**What you will do:**
Copy the records below exactly, but leave out any picture they contain.

▬▬▬

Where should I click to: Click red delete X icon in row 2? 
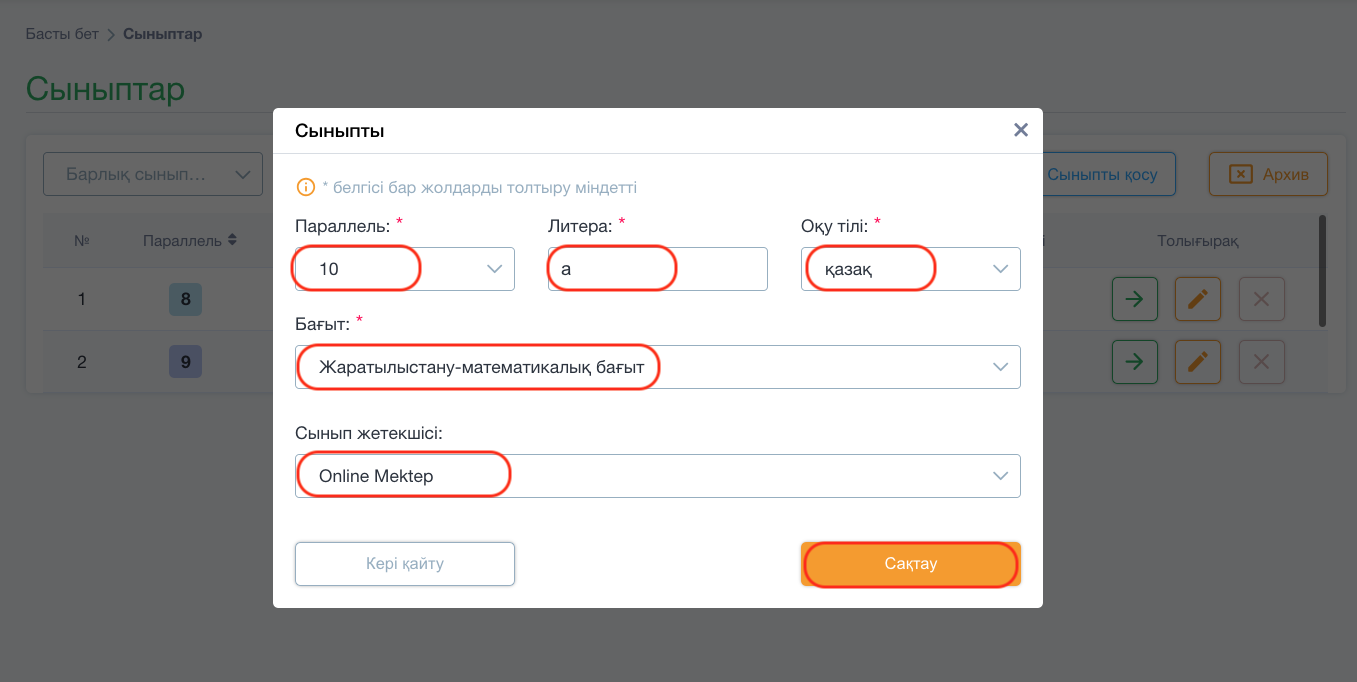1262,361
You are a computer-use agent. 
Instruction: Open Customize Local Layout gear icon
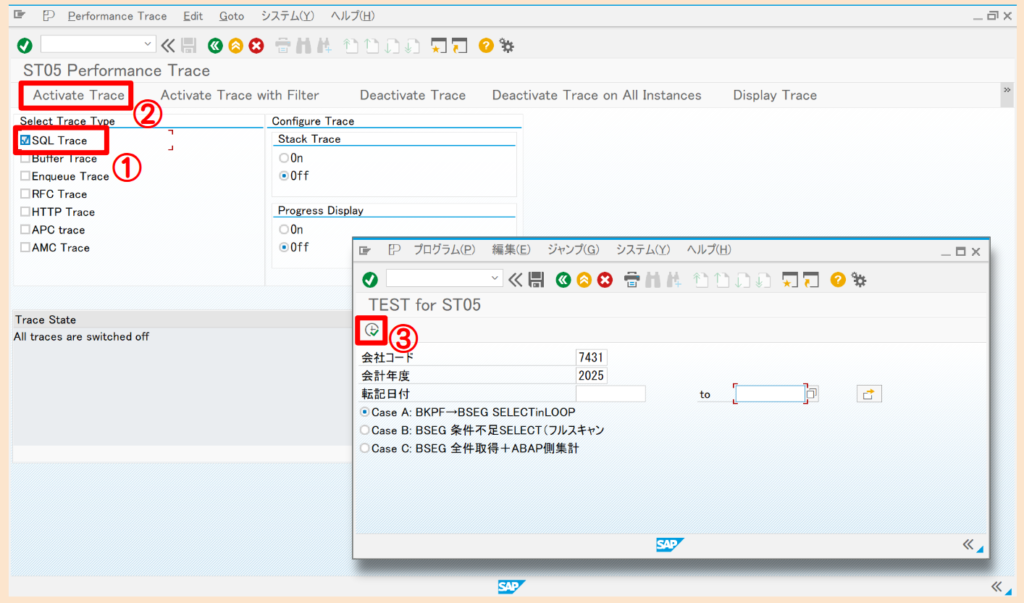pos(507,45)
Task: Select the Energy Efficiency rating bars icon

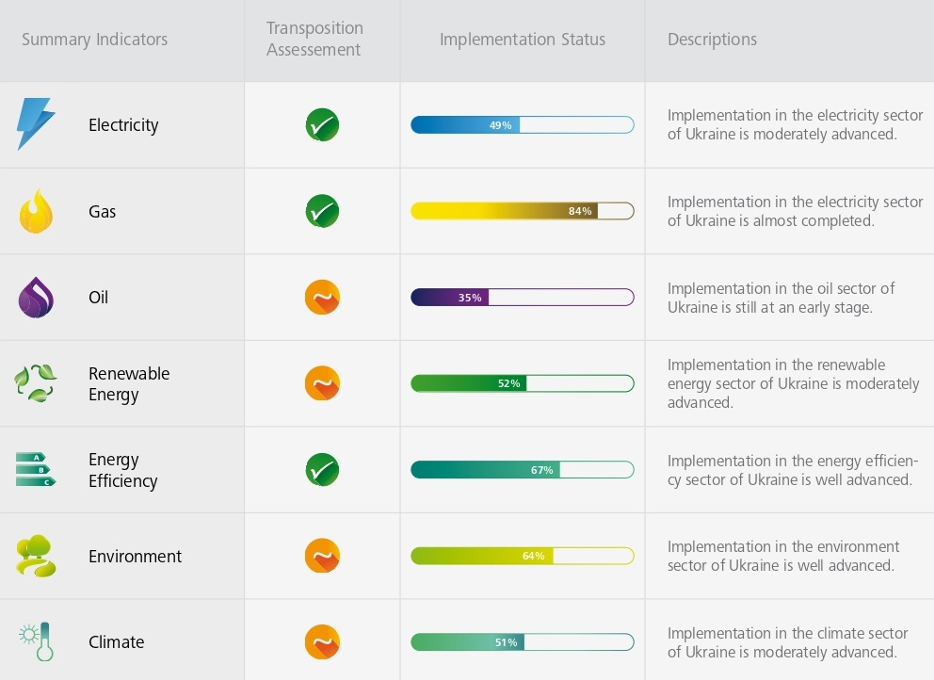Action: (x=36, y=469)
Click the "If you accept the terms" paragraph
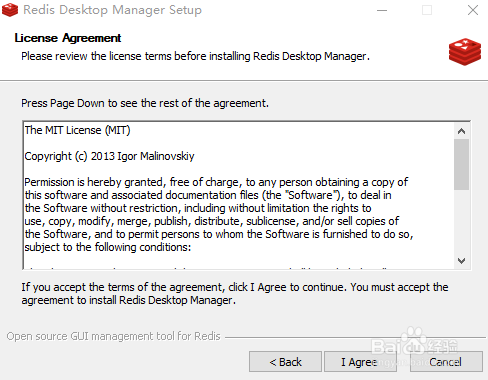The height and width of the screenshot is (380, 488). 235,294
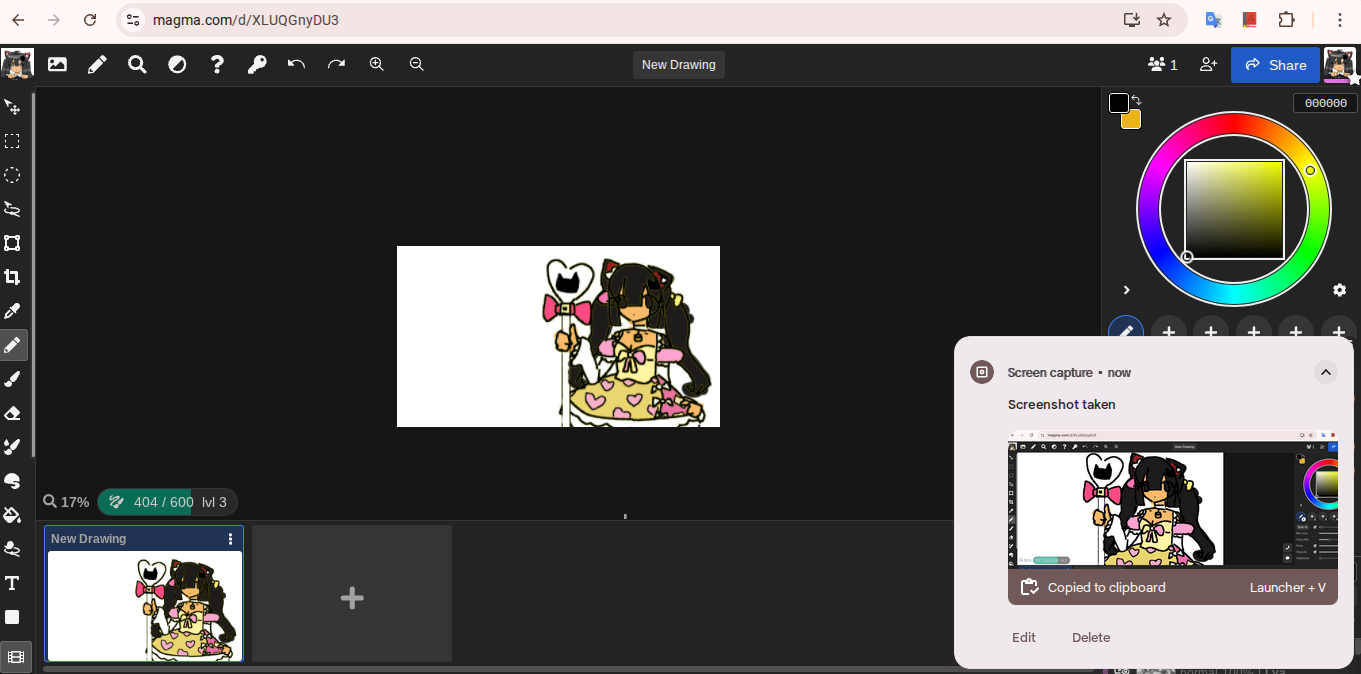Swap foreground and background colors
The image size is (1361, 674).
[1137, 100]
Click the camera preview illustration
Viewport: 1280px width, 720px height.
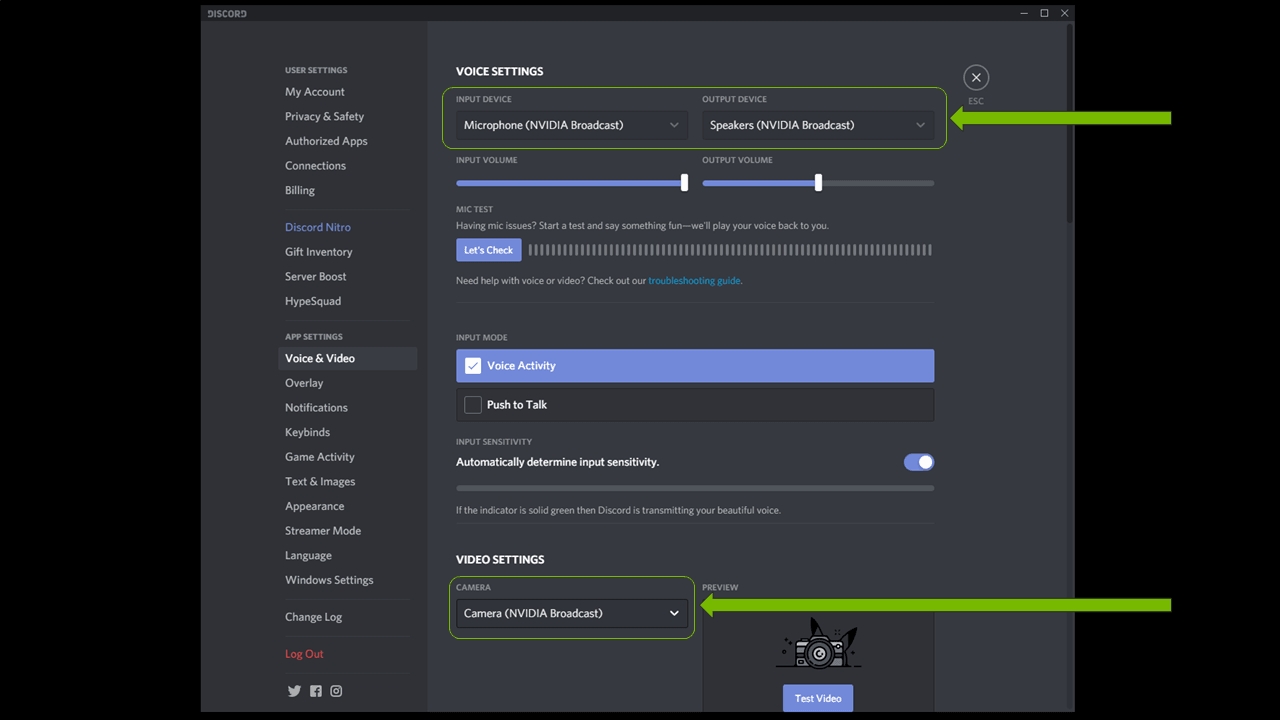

▬▬▬

**Answer to this task:**
Where should I click to: Click red delete X icon in row 2? 
1262,361
You are a computer-use agent. 
Instruction: Open Customize Local Layout gear icon
pos(507,45)
Task: Select the Energy Efficiency rating bars icon

Action: (x=36, y=469)
Click the "If you accept the terms" paragraph
The height and width of the screenshot is (380, 488). 235,294
Swap foreground and background colors
The image size is (1361, 674).
[1137, 100]
Click the camera preview illustration
Viewport: 1280px width, 720px height.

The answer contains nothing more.